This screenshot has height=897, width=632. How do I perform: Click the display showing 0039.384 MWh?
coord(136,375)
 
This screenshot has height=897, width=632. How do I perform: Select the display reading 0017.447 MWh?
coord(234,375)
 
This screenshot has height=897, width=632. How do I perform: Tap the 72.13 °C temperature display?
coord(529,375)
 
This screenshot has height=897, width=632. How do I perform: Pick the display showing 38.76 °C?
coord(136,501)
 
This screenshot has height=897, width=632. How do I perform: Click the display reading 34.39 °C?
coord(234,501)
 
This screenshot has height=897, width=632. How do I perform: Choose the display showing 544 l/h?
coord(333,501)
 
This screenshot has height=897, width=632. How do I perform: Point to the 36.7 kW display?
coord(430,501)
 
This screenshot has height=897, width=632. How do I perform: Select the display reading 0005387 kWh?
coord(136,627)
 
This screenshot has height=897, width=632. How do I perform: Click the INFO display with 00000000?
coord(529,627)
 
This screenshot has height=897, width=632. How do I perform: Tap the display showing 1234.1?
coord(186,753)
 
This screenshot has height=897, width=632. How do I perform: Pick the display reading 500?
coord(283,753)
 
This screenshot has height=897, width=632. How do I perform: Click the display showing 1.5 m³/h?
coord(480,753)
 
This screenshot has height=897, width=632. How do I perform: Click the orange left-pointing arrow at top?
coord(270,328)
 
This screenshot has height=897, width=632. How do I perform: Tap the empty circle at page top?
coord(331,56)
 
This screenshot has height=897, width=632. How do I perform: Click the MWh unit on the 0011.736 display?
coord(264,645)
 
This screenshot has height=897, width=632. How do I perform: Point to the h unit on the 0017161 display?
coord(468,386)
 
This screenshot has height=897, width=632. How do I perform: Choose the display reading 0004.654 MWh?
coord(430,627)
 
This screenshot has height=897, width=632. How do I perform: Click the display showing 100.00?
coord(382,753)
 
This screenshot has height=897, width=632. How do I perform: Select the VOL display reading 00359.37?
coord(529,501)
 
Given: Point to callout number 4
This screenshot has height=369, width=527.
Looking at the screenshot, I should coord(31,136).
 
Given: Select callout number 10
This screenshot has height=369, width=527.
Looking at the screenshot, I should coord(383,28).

--

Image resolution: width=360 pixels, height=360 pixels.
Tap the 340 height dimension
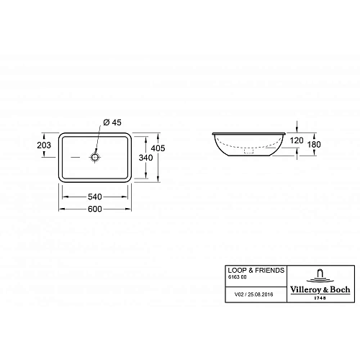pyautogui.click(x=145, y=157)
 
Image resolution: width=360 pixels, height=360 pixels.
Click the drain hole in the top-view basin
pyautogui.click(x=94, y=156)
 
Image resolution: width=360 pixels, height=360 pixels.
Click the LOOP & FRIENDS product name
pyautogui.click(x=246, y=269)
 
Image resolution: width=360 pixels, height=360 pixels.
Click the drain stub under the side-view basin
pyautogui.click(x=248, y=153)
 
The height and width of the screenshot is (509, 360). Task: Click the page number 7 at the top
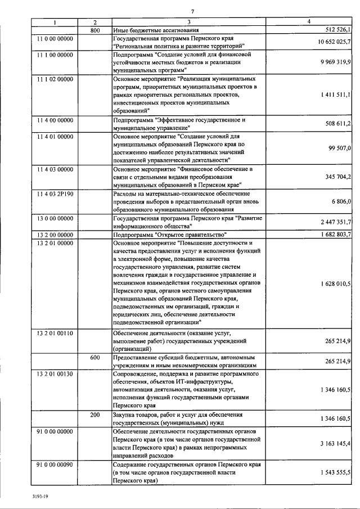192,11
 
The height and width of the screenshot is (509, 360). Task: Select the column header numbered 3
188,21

==

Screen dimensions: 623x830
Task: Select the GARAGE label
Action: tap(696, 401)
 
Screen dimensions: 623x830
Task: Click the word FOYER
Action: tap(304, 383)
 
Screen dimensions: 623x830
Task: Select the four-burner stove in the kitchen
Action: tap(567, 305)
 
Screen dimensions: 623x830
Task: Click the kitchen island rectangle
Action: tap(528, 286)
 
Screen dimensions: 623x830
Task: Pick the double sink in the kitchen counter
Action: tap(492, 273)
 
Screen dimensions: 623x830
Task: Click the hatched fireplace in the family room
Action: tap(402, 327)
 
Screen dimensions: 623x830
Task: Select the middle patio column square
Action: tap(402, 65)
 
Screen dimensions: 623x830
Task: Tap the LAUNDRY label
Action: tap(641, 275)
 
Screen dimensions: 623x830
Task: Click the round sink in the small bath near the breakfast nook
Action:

What you should do.
Locate each line of the material above that contains the word "Looking", with case counting, and copy those lines.

Response.
Looking at the screenshot, I should coord(31,136).
Looking at the screenshot, I should coord(383,28).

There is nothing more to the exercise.